## Data records:
######

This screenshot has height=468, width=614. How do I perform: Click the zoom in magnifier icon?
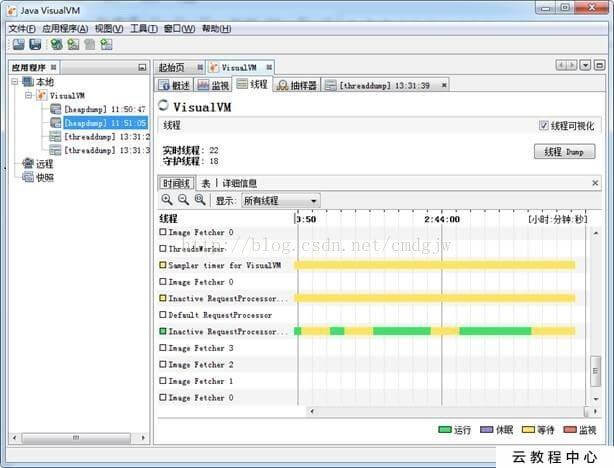(167, 200)
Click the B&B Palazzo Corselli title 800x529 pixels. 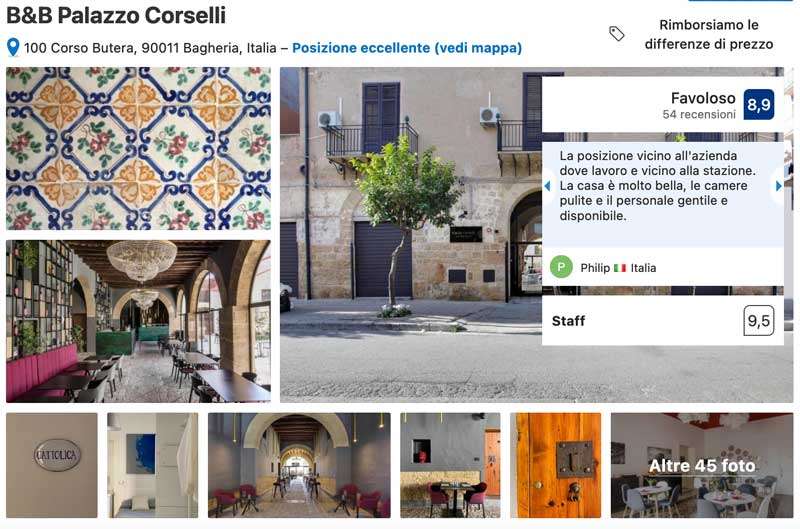click(x=116, y=15)
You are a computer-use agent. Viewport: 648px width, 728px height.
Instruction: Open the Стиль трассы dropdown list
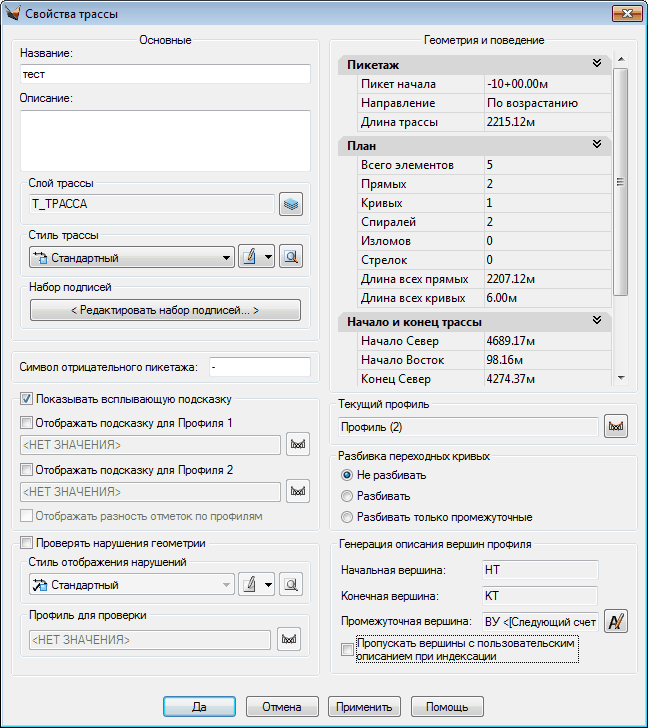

######

## Task directions:
Leave the pictures aside and print exactly, and only, the lines from the one with "You are a computer-use" through the end of the data, both included.

## Answer to this task:
You are a computer-use agent. Viewport: 648px width, 728px height.
Instruction: Open the Стиль трассы dropdown list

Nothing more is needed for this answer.